It’s impossible to not have noticed: it’s that time again: football madness all over the globe, people in total ecstasy when their country wins, that kind of stuff. For all the people who don’t like football, you’ve got two options: 1. You stay in bed for as long as the world cup lasts, or 2. You try to make the best of it by mingling in other people’s conversations about tonight’s game (or all the other games, or bets they’ve placed), watch the games of you country (Oranje Boven!) anyway and yell when the right team scores.
After years of denial, I decided this edition of the world cup to go with option two. In order to show you my renewed football enthusiasm, I’ve written a report on yesterday’s game. My very first football game report! Here we go:
I’m watching the game together with my mother and my husband tonight. And some wine and cheese to go with it (or to ease the pain, depending on how well ‘we’ play). We’ve tuned in to the NOS, Dutch public television. The commentators have created a living room atmosphere especially fort his world cup. Because watching football is a perfect activity to perform at home (‘gezellig’ and accompanied by plenty of ‘bitterballen’ and beer). The most notable thing about this setting is the supercute dog (a dachshund) that goes by the name of Messi (not to be confused with ‘messy’).

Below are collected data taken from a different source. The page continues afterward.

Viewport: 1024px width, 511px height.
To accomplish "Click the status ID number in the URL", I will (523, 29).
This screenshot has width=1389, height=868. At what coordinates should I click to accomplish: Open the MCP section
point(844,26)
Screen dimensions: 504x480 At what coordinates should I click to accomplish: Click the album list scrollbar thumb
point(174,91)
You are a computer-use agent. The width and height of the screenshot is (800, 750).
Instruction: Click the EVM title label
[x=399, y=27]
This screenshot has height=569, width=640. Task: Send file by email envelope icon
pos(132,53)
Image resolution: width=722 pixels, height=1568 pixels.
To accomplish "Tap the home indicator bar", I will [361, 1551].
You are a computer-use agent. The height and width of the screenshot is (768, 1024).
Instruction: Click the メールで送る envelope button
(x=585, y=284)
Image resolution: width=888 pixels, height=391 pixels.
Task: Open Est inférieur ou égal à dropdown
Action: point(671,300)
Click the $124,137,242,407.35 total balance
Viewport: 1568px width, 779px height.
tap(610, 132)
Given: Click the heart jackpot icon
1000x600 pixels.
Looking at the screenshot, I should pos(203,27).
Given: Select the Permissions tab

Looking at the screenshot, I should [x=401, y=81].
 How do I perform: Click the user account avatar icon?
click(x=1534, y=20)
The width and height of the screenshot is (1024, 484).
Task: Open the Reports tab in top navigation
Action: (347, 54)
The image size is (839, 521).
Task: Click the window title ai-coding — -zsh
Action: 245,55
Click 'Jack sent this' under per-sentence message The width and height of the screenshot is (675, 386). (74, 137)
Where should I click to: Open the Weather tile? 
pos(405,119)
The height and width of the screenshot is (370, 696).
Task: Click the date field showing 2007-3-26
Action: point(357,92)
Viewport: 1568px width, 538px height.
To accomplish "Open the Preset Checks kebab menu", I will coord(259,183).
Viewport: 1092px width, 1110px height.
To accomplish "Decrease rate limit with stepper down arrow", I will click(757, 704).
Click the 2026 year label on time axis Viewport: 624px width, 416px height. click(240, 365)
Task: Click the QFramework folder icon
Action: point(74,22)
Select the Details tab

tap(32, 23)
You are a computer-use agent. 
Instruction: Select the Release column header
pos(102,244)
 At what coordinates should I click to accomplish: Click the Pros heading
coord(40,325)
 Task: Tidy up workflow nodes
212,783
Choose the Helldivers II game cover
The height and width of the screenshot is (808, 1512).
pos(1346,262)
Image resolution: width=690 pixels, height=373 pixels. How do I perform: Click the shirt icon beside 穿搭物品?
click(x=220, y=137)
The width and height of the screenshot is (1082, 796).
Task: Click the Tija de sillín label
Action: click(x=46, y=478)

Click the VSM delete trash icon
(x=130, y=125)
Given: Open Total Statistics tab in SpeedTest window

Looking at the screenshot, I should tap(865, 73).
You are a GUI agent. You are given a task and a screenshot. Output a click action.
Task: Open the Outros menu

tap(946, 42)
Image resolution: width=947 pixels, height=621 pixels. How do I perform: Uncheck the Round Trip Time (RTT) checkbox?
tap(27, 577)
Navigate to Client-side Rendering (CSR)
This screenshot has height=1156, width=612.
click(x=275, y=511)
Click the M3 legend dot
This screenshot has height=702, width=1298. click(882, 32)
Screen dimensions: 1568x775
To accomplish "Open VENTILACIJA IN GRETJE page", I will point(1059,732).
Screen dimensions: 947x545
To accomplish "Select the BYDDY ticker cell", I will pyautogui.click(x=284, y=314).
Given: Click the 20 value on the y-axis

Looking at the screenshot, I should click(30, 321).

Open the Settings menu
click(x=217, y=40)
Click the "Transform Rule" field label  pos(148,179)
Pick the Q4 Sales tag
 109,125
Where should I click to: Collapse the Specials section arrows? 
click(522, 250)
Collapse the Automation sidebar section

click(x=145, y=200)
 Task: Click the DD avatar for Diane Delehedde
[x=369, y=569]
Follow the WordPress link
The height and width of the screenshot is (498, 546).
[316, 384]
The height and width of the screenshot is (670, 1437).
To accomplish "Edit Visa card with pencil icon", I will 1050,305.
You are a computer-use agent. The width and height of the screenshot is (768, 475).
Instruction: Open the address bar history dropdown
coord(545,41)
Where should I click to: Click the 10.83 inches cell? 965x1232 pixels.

The commentators discuss Louis van Gaal’s tactics. According to the graphic they show, the tactic will be 2-1-2-2-3 (+goalkeeper). During the commercial break we switch to a Belgian channel, where Dutch football-expert Jan Mulder speaks his mind. As someone who does not by default know that Dirk Kuyt is normally an “aanvaller” it is delightful to watch the Dutch football team being discussed by our Belgian neighbours. And everyone talks about the unbearable heat at the stadium: this will be an extra test for all players (although I imagine that the Mexicans must be more used to the heat).
Excitement rises: the game is about to begin! FIFA officials check whether all the players are present and whether each player has a child to hold hands with while entering the field. After entering the field, the national anthems are played. The microphone reveals that the Dutch players seem to play football much better than they sing.
Then the game finally begins. The highlights of the game as far as I’m concerned:
– The game starts by shaking hands. This ritual is only a matter of keeping up appearances, as everyone will be kicking, hitting or biting each other the rest of the game;
– 7 minutes: I’m already getting bored. My thoughts wander to the vital question of why football players are so obsessed with their hair. I also wonder if fluorescent yellow is the newest hype.
– 13 minutes: Mexico almost scores. Dutch spectators are getting more tensed by the minute
– 17 minutes: Mexico almost scores again. Dutch goalkeeper does a good job!
– 22 minutes: the Mexicans seem to like laying and falling on the grass, even outside of the “strafschopgebied”
– 31 minutes: Cooling break! Time for Dutch spectators to fetch another beer or fry another bunch of ‘bitterballen’
– 45 minutes: Dutch goalkeeper still does a very good job
– 46 minutes: Dutch team almost scores. Two players bump into each other. The Mexican is removed from the field on a stretcher. Serious business!
Still 0-0. Jan Mulder on the Belgian channel says he found the cooling break the most spectacular moment of the first half. They show images of a Mexican supporter drinking a whole bottle of water at once, seemingly without even swallowing in between. Shocking!
– 47 minutes: Mexico scores! Terrible! The whole Dutch nation is in mourning!
– 51 minutes: What’s that yellow balloon doing on the field?
– 52 minutes: Free kick! What’s the white stuff near the ball? It makes the ball look like a sperm…
– 63 minutes: Dutch team almost scores. Again.
– 66 minutes: Mexicans score, but the goal is rejected because the scorer is offside (and yes, even I know what offside entails)
– 73 minutes: Dutch team almost scores. Again.
– 74 minutes: Change of players
– 75 minutes: Cooling break! No Indian drinking a whole bottle of water this time. Klaas-Jan Huntelaar has just arrived on the field but he seems to be thirsty already. I can only imagine how thirsty the other players are…
– 87 minutes: the long awaited moment has arrived: GOAL! 1-1 The whole Dutch nation is in absolute ecstasy.
– 92 minutes: another goal is scored after a penalty. Yeah! 2-1 we rule!
After these nerve-racking 90 minutes, it is time for the Dutchies to celebrate. More beers are opened, more ‘bitterballen’ are fried, everyone is happy. For now. Football unites. Even as someone who doesn’t like football, I see and appreciate that. And I admit: it makes me happy and proud as well, just like every other Dutchie.